Monday 7 March 2016

Gratitude for Peace and Promoters of Peace

Pink Peace Blanket


You might be wondering what an image of a pink cot sized blanket has to do with peace or thanksgiving and gratitude? Short story – long story!

If you ask most people are they for peace or against I am sure most would answer for peace, but I wonder sometimes what we do or can do in our daily lives to work for peace.

What is Peace? Is it passive? Is it the absence of anger and aggression? Or is it something else. Can thanksgiving help towards peace? I probably have more questions than answers, but I have learnt a few things along the way. Peace doesn’t come without people being actively engaged in promoting it. The media loves fermenting a ‘good heated discussion’, and the daily stress in life can lead to anger and peace going out the window.

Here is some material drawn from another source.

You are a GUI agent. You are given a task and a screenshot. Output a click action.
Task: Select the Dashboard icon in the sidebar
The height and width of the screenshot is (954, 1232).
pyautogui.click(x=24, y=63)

Thanksgiving helps us to see what we have, here and now. It helps us to take a deep breath and appreciate what is important in our lives. Not what someone else thinks and not at the expense of other people’s well being.  I am not advocating being passive, but I am suggesting that when we take a long hard look at what we truly value in life it enables us to work towards a goal without destroying things we value along the way.

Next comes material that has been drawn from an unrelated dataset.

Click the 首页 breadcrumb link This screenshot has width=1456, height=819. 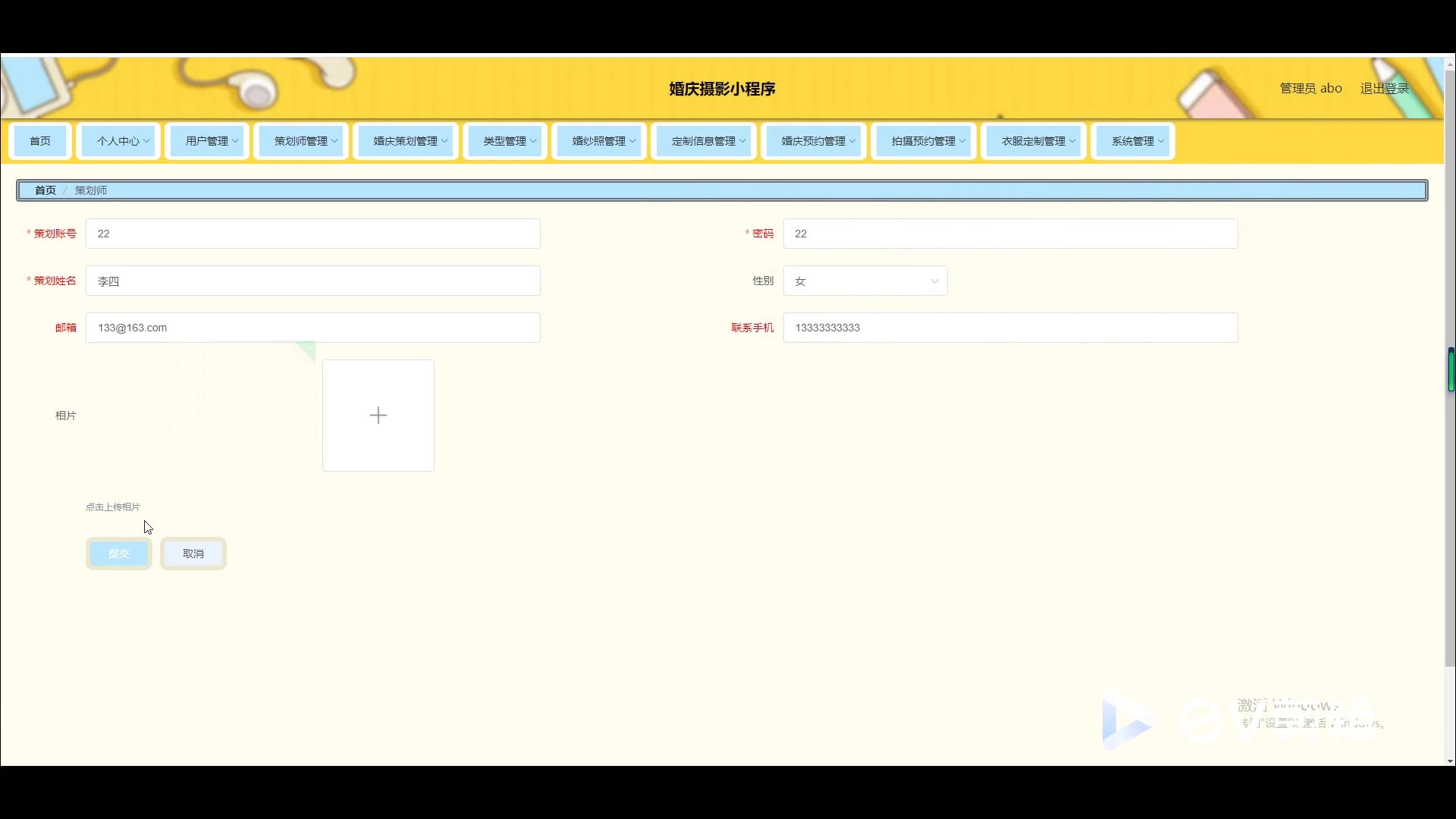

And my pink blanket in the photo? I knitted it to support “Wool Against Weapons”, a campaign against the renewal of Trident missiles. For me it seems insane that we can literally destroy the world several times over at the touch of a button. If you read the stories of the survivors of Hiroshima and Nagasaki you can begin to see that nuclear weapons are unacceptable. They don’t just kill they go on destroying for generations. I know others will disagree with me. I know I would defend my children when they were young against anyone who sought to harm them, but nuclear weapons do far, far more damage than anything we can imagine.

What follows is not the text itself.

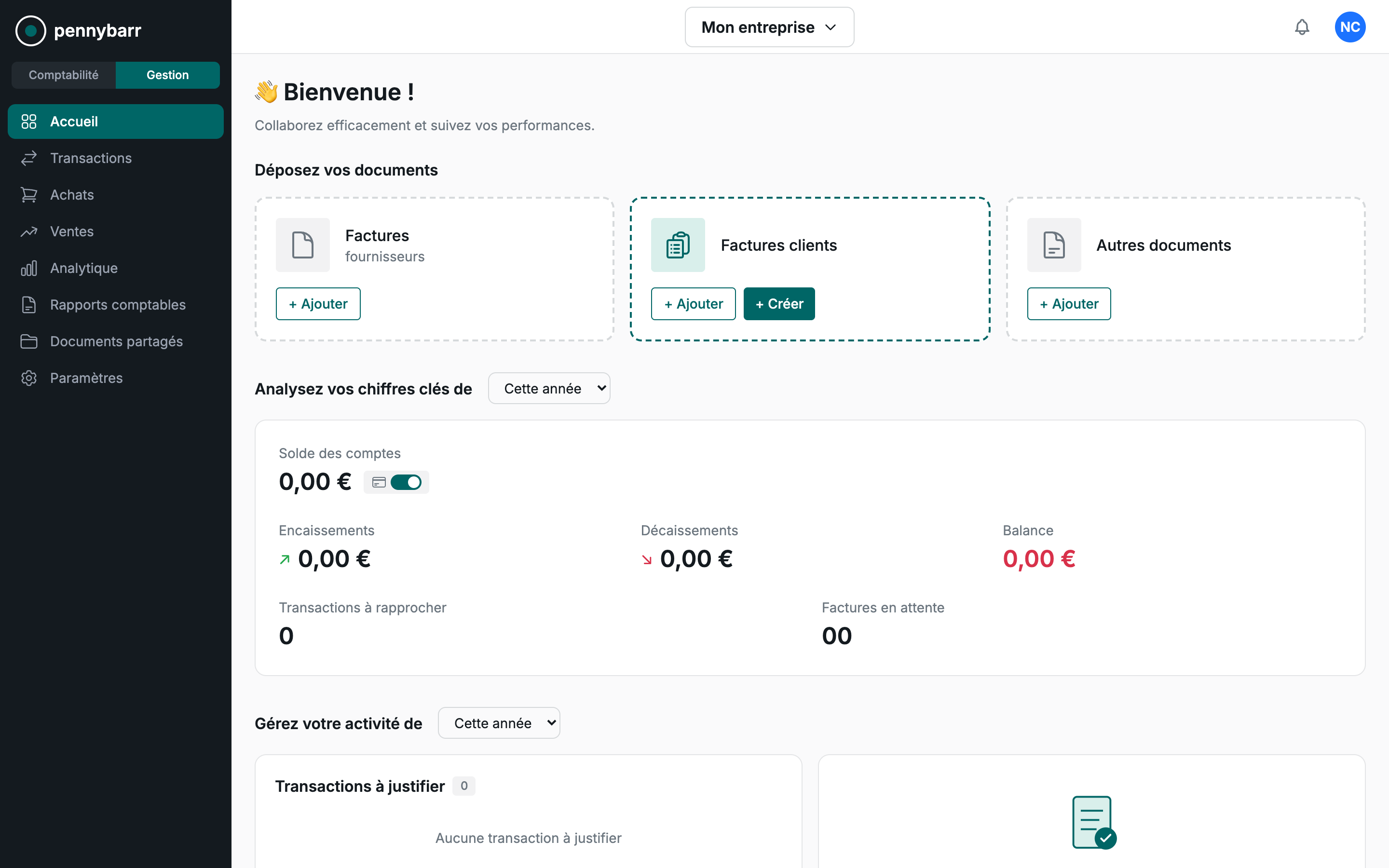Click the Paramètres gear icon
The width and height of the screenshot is (1389, 868).
coord(29,378)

Today: I am grateful for all who work for peace – mediators, peace-keepers, and those like the Dali Lama and Nelson Mandela and Malala who show us how being peaceful is possible even when we are attacked and marginalised without loosing their integrity. I ask myself who do I want to thank today for their peaceful presence or who do I want to say sorry to if I’ve been argumentative or rude or angry inappropriately?